* _What the exercise asks_
Please transcribe the listing below with every word intact.

* _Given records_
┄┄┄┄┄┄

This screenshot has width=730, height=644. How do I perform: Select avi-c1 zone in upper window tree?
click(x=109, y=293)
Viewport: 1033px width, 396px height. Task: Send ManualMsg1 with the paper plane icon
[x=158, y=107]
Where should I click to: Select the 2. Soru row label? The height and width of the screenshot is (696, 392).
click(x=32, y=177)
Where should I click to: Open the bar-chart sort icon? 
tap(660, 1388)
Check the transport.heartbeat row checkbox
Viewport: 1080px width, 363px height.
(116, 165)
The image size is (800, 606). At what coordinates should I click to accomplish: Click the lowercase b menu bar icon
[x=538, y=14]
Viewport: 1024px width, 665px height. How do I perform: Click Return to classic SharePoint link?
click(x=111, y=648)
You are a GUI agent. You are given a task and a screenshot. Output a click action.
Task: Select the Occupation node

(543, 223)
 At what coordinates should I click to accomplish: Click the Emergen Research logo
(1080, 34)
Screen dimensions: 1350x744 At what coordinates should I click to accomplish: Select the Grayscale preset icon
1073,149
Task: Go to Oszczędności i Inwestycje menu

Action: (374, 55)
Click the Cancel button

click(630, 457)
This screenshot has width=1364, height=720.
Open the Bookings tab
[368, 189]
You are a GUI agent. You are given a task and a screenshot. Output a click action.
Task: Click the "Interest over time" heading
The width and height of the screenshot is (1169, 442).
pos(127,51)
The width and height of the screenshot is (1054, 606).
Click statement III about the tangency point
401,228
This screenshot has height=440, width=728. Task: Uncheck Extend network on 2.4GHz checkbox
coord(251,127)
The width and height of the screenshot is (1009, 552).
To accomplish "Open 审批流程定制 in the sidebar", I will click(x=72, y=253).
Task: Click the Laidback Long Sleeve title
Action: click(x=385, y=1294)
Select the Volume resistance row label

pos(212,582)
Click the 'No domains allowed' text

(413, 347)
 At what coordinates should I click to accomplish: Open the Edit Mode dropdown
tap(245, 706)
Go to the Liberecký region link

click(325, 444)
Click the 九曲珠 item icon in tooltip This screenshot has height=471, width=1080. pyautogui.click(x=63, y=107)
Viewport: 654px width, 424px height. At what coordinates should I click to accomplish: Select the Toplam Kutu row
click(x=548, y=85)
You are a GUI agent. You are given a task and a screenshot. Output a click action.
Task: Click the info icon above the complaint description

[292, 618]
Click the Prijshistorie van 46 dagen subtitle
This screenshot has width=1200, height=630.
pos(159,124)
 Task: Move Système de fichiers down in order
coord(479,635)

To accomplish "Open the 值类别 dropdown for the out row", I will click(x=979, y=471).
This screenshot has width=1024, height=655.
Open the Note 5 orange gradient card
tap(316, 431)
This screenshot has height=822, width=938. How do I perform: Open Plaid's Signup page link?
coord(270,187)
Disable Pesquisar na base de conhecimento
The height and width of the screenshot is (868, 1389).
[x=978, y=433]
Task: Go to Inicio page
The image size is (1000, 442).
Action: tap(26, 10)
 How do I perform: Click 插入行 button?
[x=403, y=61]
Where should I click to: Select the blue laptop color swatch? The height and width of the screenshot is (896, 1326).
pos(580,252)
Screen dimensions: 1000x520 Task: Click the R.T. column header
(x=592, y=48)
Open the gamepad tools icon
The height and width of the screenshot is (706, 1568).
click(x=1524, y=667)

┄┄┄┄┄┄

* _Answer section_
This screenshot has width=730, height=644. How do I perform: Select avi-c1 zone in upper window tree?
click(x=109, y=293)
Viewport: 1033px width, 396px height. Task: Send ManualMsg1 with the paper plane icon
[x=158, y=107]
Where should I click to: Select the 2. Soru row label? The height and width of the screenshot is (696, 392).
click(x=32, y=177)
Where should I click to: Open the bar-chart sort icon? 
tap(660, 1388)
Check the transport.heartbeat row checkbox
Viewport: 1080px width, 363px height.
(116, 165)
The image size is (800, 606). At what coordinates should I click to accomplish: Click the lowercase b menu bar icon
[x=538, y=14]
Viewport: 1024px width, 665px height. How do I perform: Click Return to classic SharePoint link?
click(x=111, y=648)
You are a GUI agent. You are given a task and a screenshot. Output a click action.
Task: Select the Occupation node

(543, 223)
 At what coordinates should I click to accomplish: Click the Emergen Research logo
(1080, 34)
Screen dimensions: 1350x744 At what coordinates should I click to accomplish: Select the Grayscale preset icon
1073,149
Task: Go to Oszczędności i Inwestycje menu

Action: (374, 55)
Click the Cancel button

click(630, 457)
This screenshot has width=1364, height=720.
Open the Bookings tab
[368, 189]
You are a GUI agent. You are given a task and a screenshot. Output a click action.
Task: Click the "Interest over time" heading
The width and height of the screenshot is (1169, 442).
pos(127,51)
The width and height of the screenshot is (1054, 606).
Click statement III about the tangency point
401,228
This screenshot has height=440, width=728. Task: Uncheck Extend network on 2.4GHz checkbox
coord(251,127)
The width and height of the screenshot is (1009, 552).
To accomplish "Open 审批流程定制 in the sidebar", I will click(x=72, y=253).
Task: Click the Laidback Long Sleeve title
Action: click(x=385, y=1294)
Select the Volume resistance row label

pos(212,582)
Click the 'No domains allowed' text

(413, 347)
 At what coordinates should I click to accomplish: Open the Edit Mode dropdown
tap(245, 706)
Go to the Liberecký region link

click(325, 444)
Click the 九曲珠 item icon in tooltip This screenshot has height=471, width=1080. pyautogui.click(x=63, y=107)
Viewport: 654px width, 424px height. At what coordinates should I click to accomplish: Select the Toplam Kutu row
click(x=548, y=85)
You are a GUI agent. You are given a task and a screenshot. Output a click action.
Task: Click the info icon above the complaint description

[292, 618]
Click the Prijshistorie van 46 dagen subtitle
This screenshot has width=1200, height=630.
pos(159,124)
 Task: Move Système de fichiers down in order
coord(479,635)

To accomplish "Open the 值类别 dropdown for the out row", I will click(x=979, y=471).
This screenshot has width=1024, height=655.
Open the Note 5 orange gradient card
tap(316, 431)
This screenshot has height=822, width=938. How do I perform: Open Plaid's Signup page link?
coord(270,187)
Disable Pesquisar na base de conhecimento
The height and width of the screenshot is (868, 1389).
[x=978, y=433]
Task: Go to Inicio page
The image size is (1000, 442).
Action: tap(26, 10)
 How do I perform: Click 插入行 button?
[x=403, y=61]
Where should I click to: Select the blue laptop color swatch? The height and width of the screenshot is (896, 1326).
pos(580,252)
Screen dimensions: 1000x520 Task: Click the R.T. column header
(x=592, y=48)
Open the gamepad tools icon
The height and width of the screenshot is (706, 1568).
click(x=1524, y=667)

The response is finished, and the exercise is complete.